'''

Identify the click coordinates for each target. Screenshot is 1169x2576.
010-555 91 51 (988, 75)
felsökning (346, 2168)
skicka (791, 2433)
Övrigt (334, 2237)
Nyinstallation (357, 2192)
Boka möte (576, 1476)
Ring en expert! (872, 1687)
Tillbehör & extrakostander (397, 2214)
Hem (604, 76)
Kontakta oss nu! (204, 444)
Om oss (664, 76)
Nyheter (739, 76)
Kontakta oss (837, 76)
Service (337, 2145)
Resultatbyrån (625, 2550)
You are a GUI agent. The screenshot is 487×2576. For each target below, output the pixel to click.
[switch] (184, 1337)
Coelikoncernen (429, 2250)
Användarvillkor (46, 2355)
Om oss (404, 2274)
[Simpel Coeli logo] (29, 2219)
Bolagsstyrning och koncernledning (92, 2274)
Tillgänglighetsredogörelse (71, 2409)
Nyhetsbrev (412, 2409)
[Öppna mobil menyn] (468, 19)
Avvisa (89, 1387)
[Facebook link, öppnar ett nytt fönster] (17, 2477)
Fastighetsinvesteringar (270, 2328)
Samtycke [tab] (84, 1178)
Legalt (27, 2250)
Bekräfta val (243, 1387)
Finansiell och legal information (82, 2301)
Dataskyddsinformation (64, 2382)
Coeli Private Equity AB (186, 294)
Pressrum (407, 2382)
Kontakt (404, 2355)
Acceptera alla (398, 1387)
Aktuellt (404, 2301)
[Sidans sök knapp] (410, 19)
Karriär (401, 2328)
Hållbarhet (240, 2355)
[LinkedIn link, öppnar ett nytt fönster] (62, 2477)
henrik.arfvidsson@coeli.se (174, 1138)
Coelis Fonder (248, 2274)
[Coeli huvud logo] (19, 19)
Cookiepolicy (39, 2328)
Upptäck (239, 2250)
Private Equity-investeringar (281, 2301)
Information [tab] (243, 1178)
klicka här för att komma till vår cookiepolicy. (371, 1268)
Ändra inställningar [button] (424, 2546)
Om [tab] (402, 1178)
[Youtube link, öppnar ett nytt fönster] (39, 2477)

'''

» Task to complete:
From the very first line of the data through the line with "Om [tab] (402, 1178)" in it, please reproduce each line exactly and output nothing more.

» Task result:
Identify the click coordinates for each target. Screenshot is 1169x2576.
010-555 91 51 (988, 75)
felsökning (346, 2168)
skicka (791, 2433)
Övrigt (334, 2237)
Nyinstallation (357, 2192)
Boka möte (576, 1476)
Ring en expert! (872, 1687)
Tillbehör & extrakostander (397, 2214)
Hem (604, 76)
Kontakta oss nu! (204, 444)
Om oss (664, 76)
Nyheter (739, 76)
Kontakta oss (837, 76)
Service (337, 2145)
Resultatbyrån (625, 2550)
You are a GUI agent. The screenshot is 487×2576. For each target below, output the pixel to click.
[switch] (184, 1337)
Coelikoncernen (429, 2250)
Användarvillkor (46, 2355)
Om oss (404, 2274)
[Simpel Coeli logo] (29, 2219)
Bolagsstyrning och koncernledning (92, 2274)
Tillgänglighetsredogörelse (71, 2409)
Nyhetsbrev (412, 2409)
[Öppna mobil menyn] (468, 19)
Avvisa (89, 1387)
[Facebook link, öppnar ett nytt fönster] (17, 2477)
Fastighetsinvesteringar (270, 2328)
Samtycke [tab] (84, 1178)
Legalt (27, 2250)
Bekräfta val (243, 1387)
Finansiell och legal information (82, 2301)
Dataskyddsinformation (64, 2382)
Coeli Private Equity AB (186, 294)
Pressrum (407, 2382)
Kontakt (404, 2355)
Acceptera alla (398, 1387)
Aktuellt (404, 2301)
[Sidans sök knapp] (410, 19)
Karriär (401, 2328)
Hållbarhet (240, 2355)
[LinkedIn link, öppnar ett nytt fönster] (62, 2477)
henrik.arfvidsson@coeli.se (174, 1138)
Coelis Fonder (248, 2274)
[Coeli huvud logo] (19, 19)
Cookiepolicy (39, 2328)
Upptäck (239, 2250)
Private Equity-investeringar (281, 2301)
Information [tab] (243, 1178)
klicka här för att komma till vår cookiepolicy. (371, 1268)
Ändra inställningar [button] (424, 2546)
Om [tab] (402, 1178)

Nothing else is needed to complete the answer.